Comcast on Thursday reported first quarter results that exceeded analyst estimates on its income statement.
In the pre-market, the shares rose by 2.7%.
Here are the key numbers:
The company’s streaming service, Peacock, hit 42 million signups in the US, up from 33 million in the fourth quarter. Comcast recognized the addition of the popular “The Office” series and its exclusive domestic streaming rights to the WWE network for the increase in signups. The company has not broken down the number of subscribers for the free plan or its paid versions.
“We’ve been very encouraging to Peacock so far,” the company said, adding to its earnings call that usage has doubled its forecasts.
With 380,000 customers and 33.5 million customers, the company also achieved the best result in the first quarter of all customer relationships. There were 461,000 high-speed Internet customers.
The company’s studio division has been hampered by the pandemic that restricted cinema operations and shut down some film productions.
Studio revenue declined 0.6% to $ 2.4 billion in the first quarter of 2021, primarily due to lower theater revenue. Theatrical sales decreased 87.7% due to the postponement of theatrical releases, theater closings and capacity constraints.

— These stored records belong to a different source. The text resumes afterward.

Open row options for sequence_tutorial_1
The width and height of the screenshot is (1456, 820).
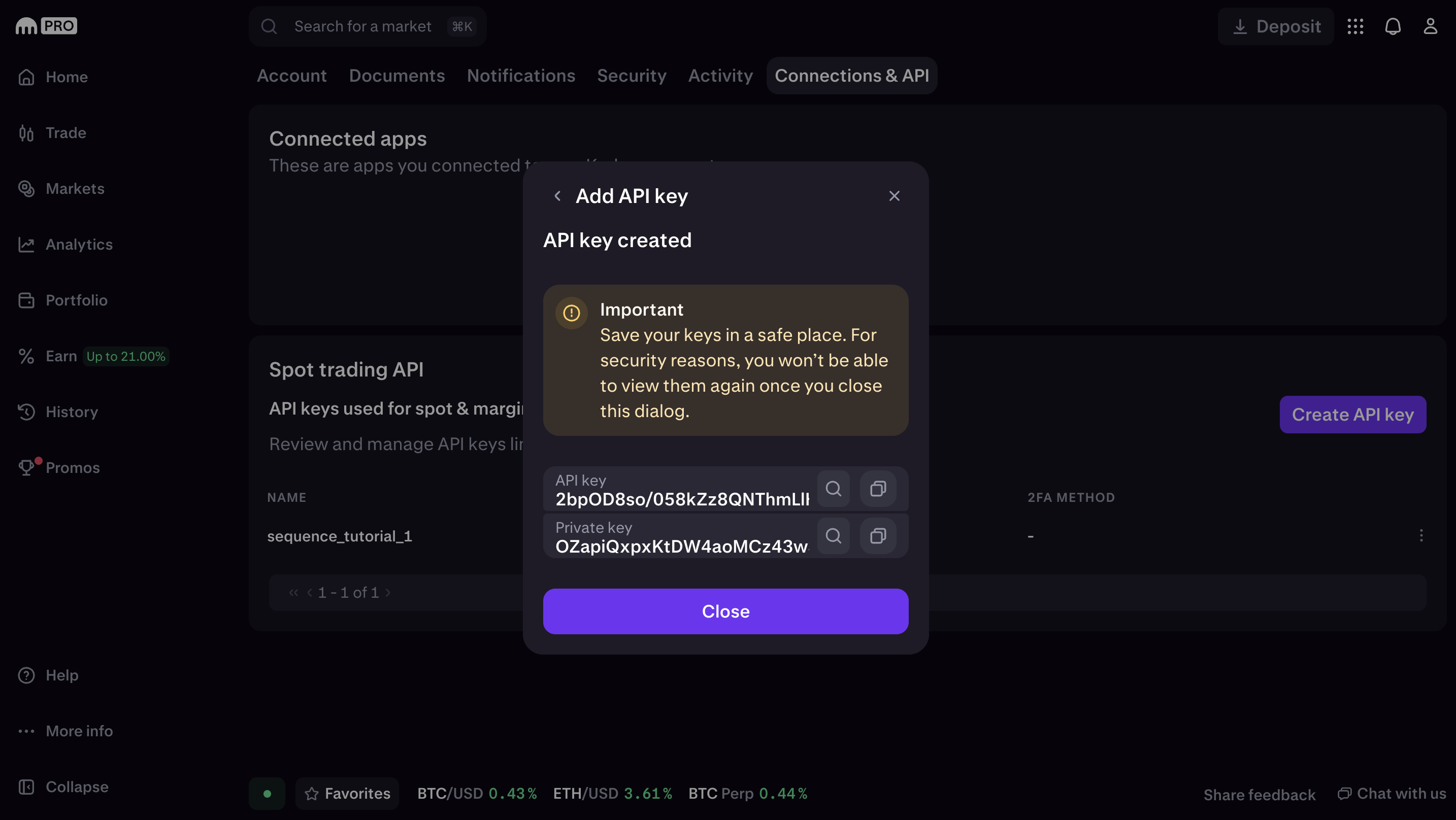tap(1421, 535)
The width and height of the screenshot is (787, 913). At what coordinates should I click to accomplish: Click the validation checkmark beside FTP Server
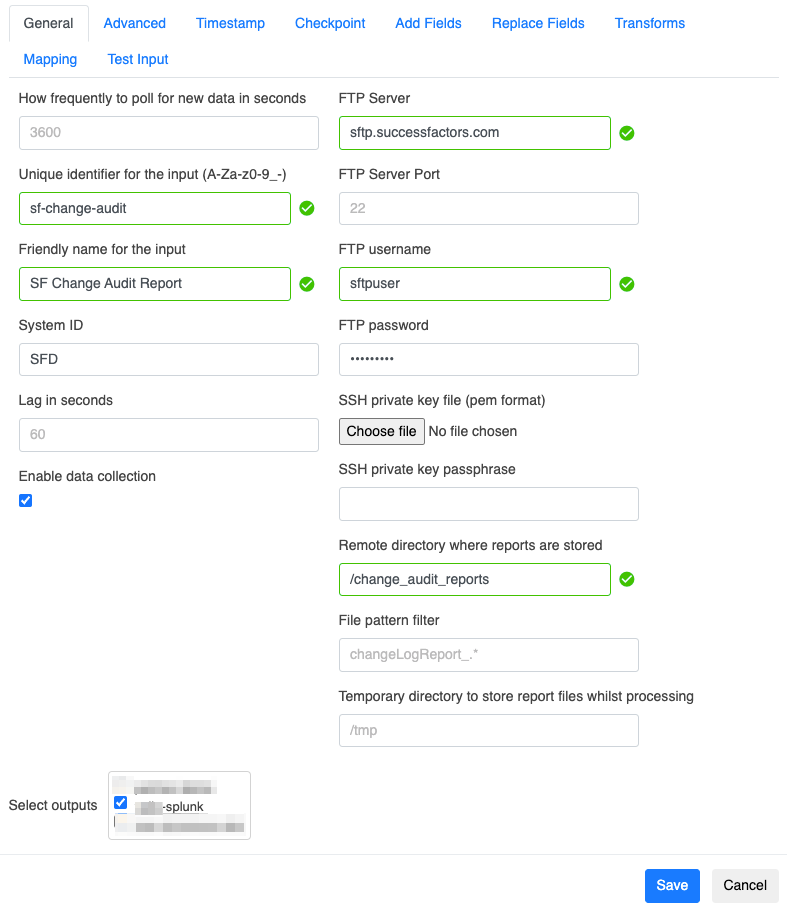click(x=626, y=132)
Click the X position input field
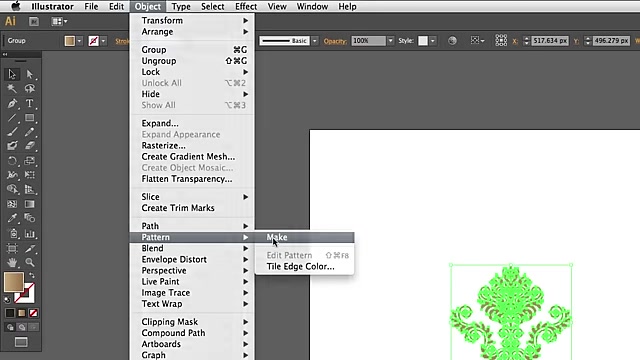 point(550,41)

At the same time, content licensing revenue increased 14.1%, largely due to a new content licensing agreement available exclusively to Peacock.
Revenue at Comcast’s theme parks division, which was affected by closings and capacity reductions as a result of the pandemic, declined 33.1% to $ 619 million.
Comcast said the Europe-based Sky division continued to pull in customers while lockdowns in Europe increased again. 221,000 were added to reach 23.4 million. This was the best result of the first quarter in six years, while sales in the segment rose by 10.6%.
Here’s how Comcast’s businesses performed for the quarter year over year:
Disclosure: Comcast owns NBCUniversal, the parent company of CNBC.